EXERCISE DESCRIPTION »
For the string "agent", work out how many lines of the data contain it and give that number with nothing added.

--- SUPPLIED MATERIAL Enclosed Below ---

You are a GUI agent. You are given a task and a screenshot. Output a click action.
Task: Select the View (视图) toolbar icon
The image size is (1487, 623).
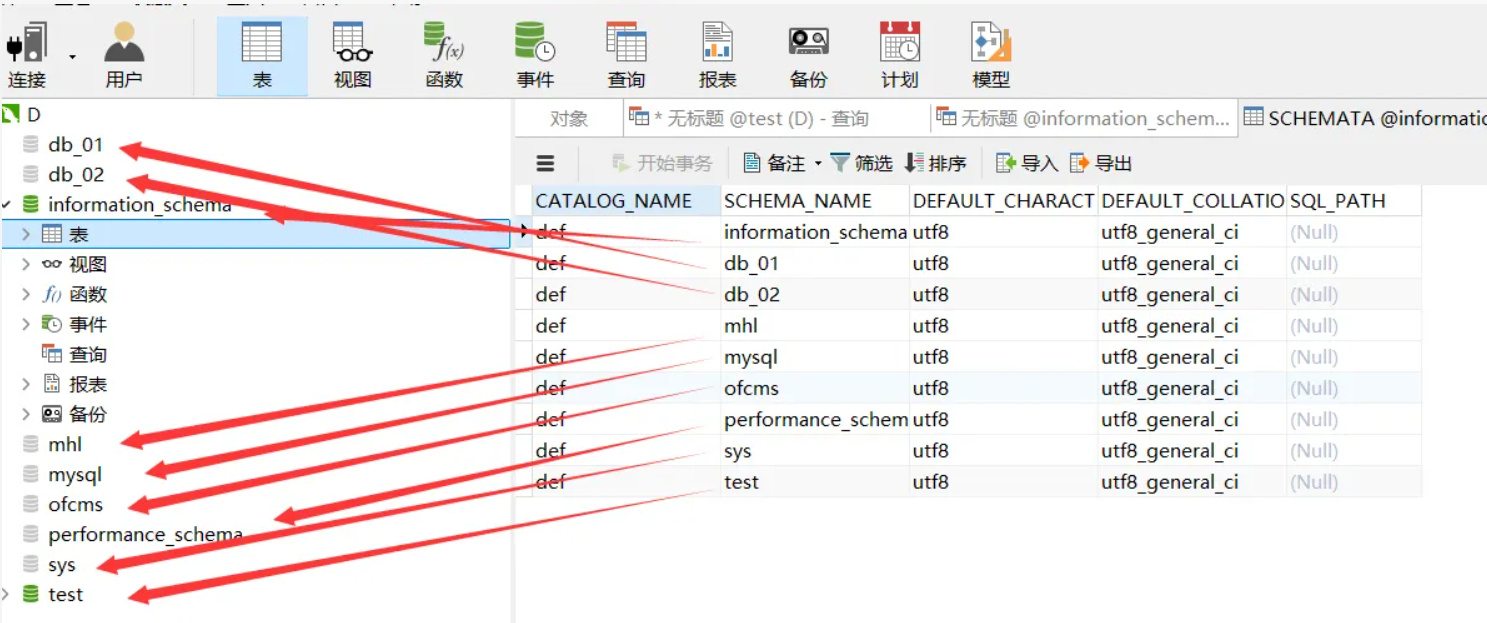352,55
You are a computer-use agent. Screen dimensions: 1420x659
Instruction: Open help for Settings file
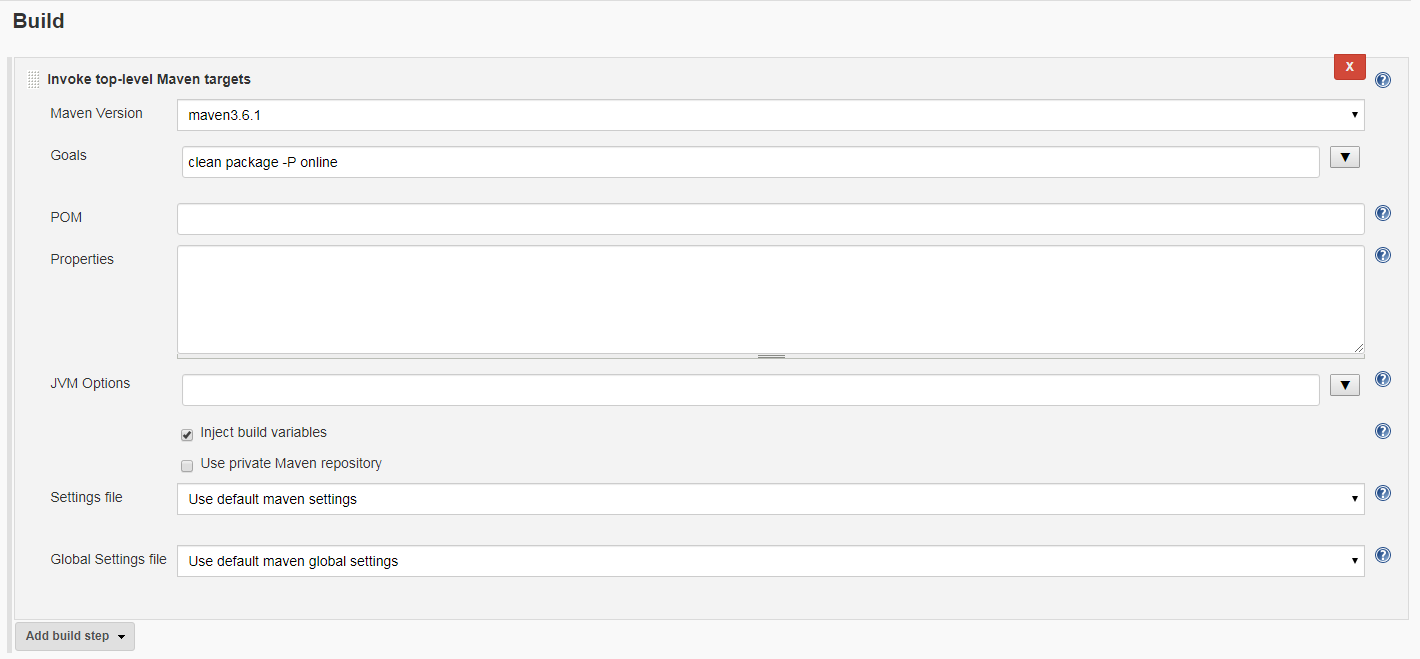(1383, 493)
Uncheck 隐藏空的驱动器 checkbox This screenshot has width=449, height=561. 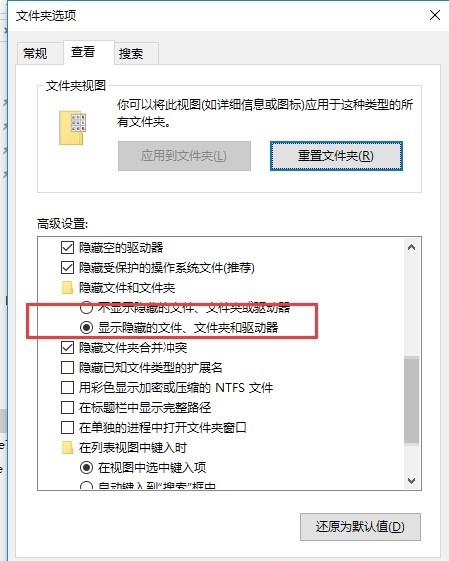67,248
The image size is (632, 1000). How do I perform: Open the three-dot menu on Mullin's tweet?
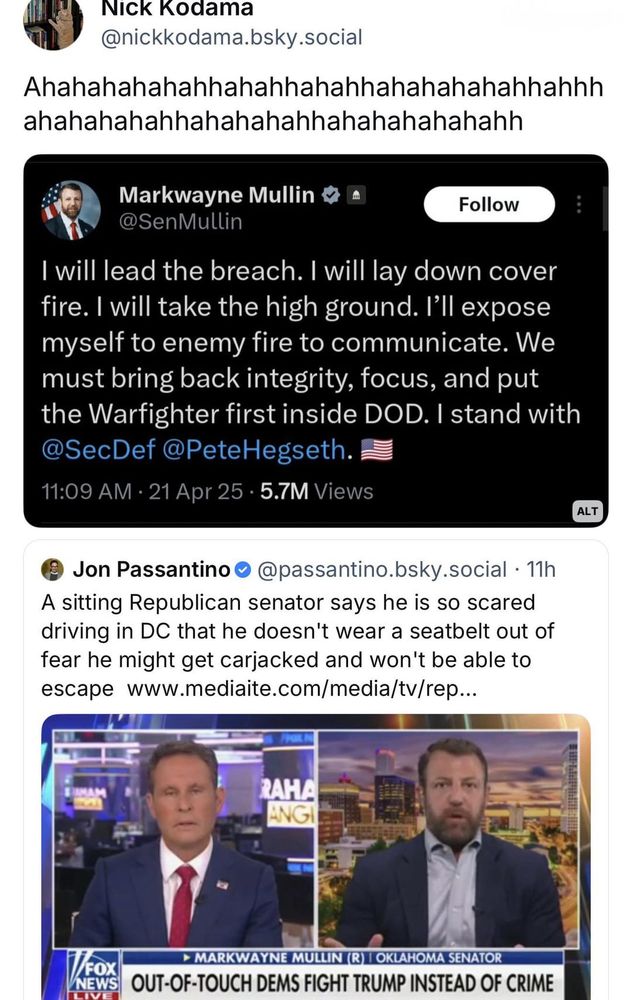coord(578,204)
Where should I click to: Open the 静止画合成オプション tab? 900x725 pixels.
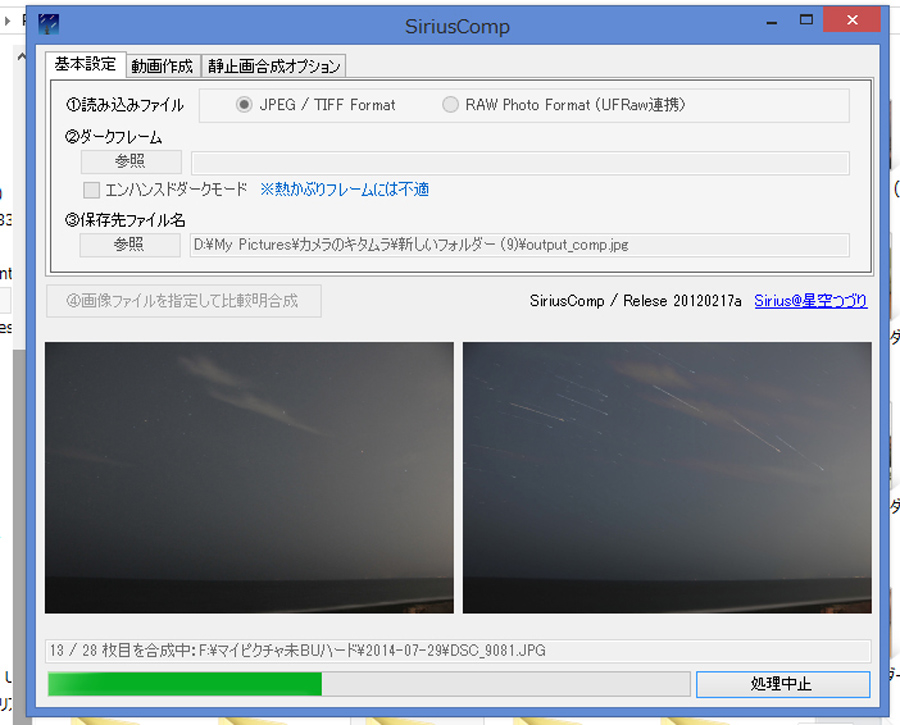[274, 66]
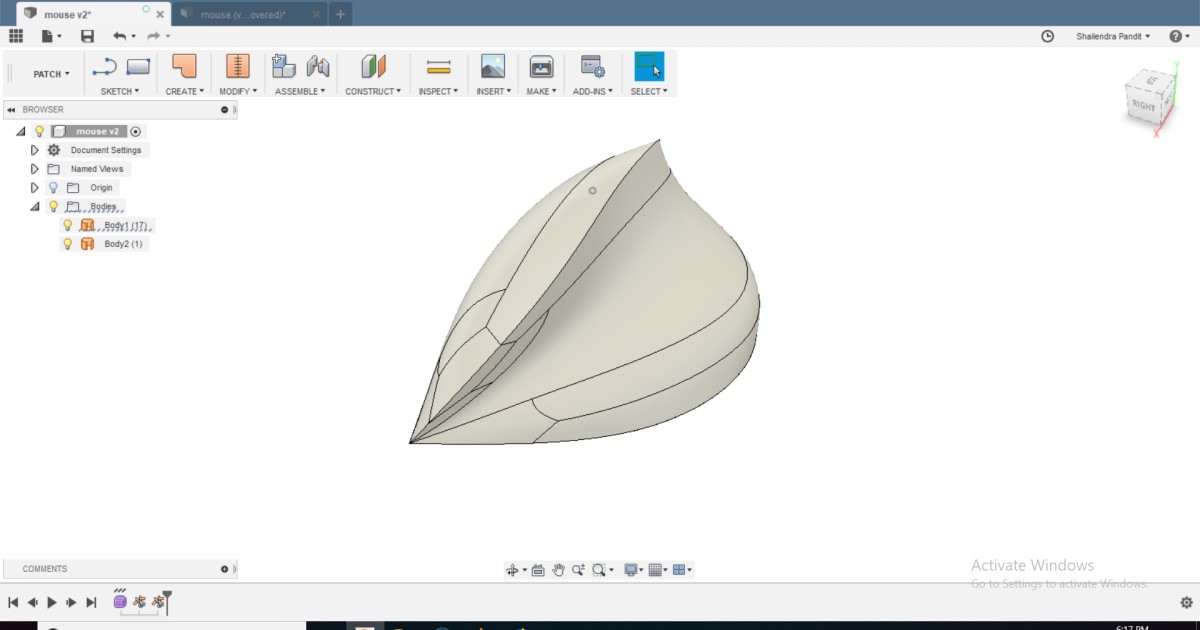Image resolution: width=1200 pixels, height=630 pixels.
Task: Select the Construct plane tool
Action: pyautogui.click(x=371, y=66)
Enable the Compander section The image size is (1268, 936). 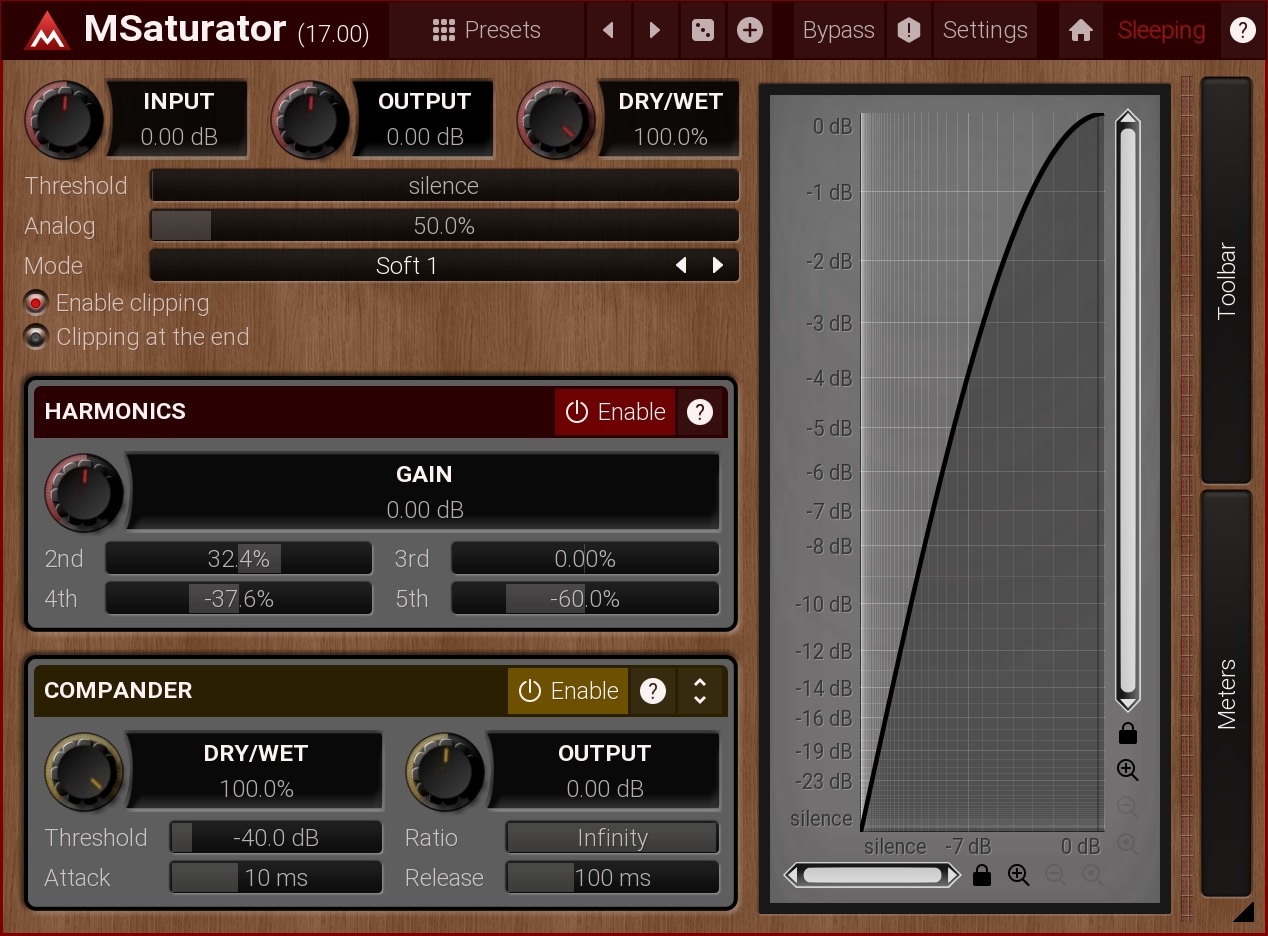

--- End of Enclosed SUPPLIED MATERIAL ---

SOLUTION TO THIS TASK »
2